Document passage –
◆ ◆ ◆ ◆
Cross Talk in HEK293 Cells Between Nrf2, HIF, and NF-κB Activities upon Challenges with Redox Therapeutics Characterized with Single-Cell Resolution

Aim: Many transcription factors with importance in health and disease are redox regulated. However, how their activities may be intertwined in responses to redox-perturbing stimuli is poorly understood. To enable in-depth characterization of this aspect, we here developed a methodology for simultaneous determination of nuclear factor E2-related factor 2 (Nrf2), hypoxia-inducible factor (HIF), and nuclear factor kappa-light-chain-enhancer of activated B cell (NF-kappa B) activation at single-cell resolution, using a new tool named pTRAF (plasmid for transcription factor reporter activation based upon fluorescence). The pTRAF allowed determination of Nrf2, HIF, and NF-kappa B activities in a high-resolution and high-throughput manner, and we here assessed how redox therapeutics affected the activities of these transcription factors in human embryonic kidney cells (HEK293). Results: Cross talk was detected between the three signaling pathways upon some types of redox therapeutics, also by using inducers typically considered specific for Nrf2, such as sulforaphane or auranofin, hypoxia for HIF activation, or tumor necrosis factor alpha (TNF alpha) for NF-kappa B stimulation. Doxorubicin, at low nontoxic doses, potentiated TNF alpha-induced activation of NF-kappa B and HIF, without effects in stand-alone treatment. Stochastic activation patterns in cell cultures were also considerable upon challenges with several redox stimuli. Innovation: A novel strategy was here used to study simultaneous activation of Nrf2, HIF, and NF-kappa B in single cells. The method can also be adapted for studies of other transcription factors. Conclusion: The pTRAF provides new opportunities for in-depth studies of transcription factor activities. In this study, we found that upon challenges of cells with several redox-perturbing conditions, Nrf2, HIF, and NF-kappa B are uniquely responsive to separate stimuli, but can also display marked cross talk to each other within single cells.
◆ ◆ ◆ ◆
Data provided –
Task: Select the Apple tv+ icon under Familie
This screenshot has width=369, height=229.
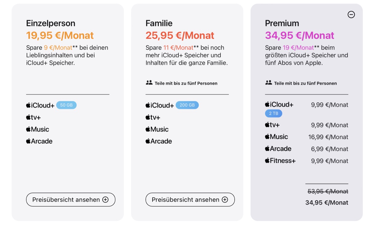Action: (x=147, y=117)
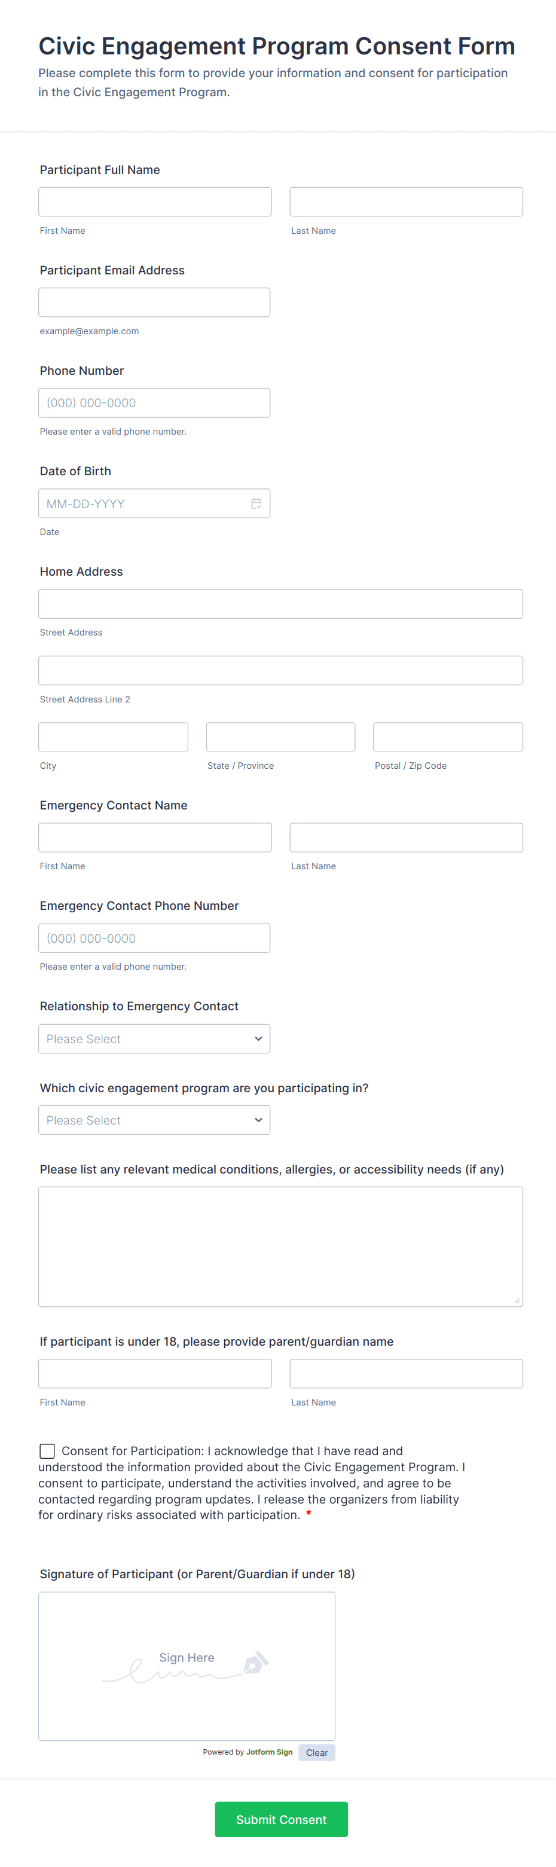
◆ ◆ ◆ ◆
What to produce –
In the abstract on Nrf2, HIF, and NF-κB cross talk, what does the name pTRAF stand for? Answer from the abstract alone, not from the material.

Exercise solution –
Plasmid for transcription factor reporter activation based upon fluorescence.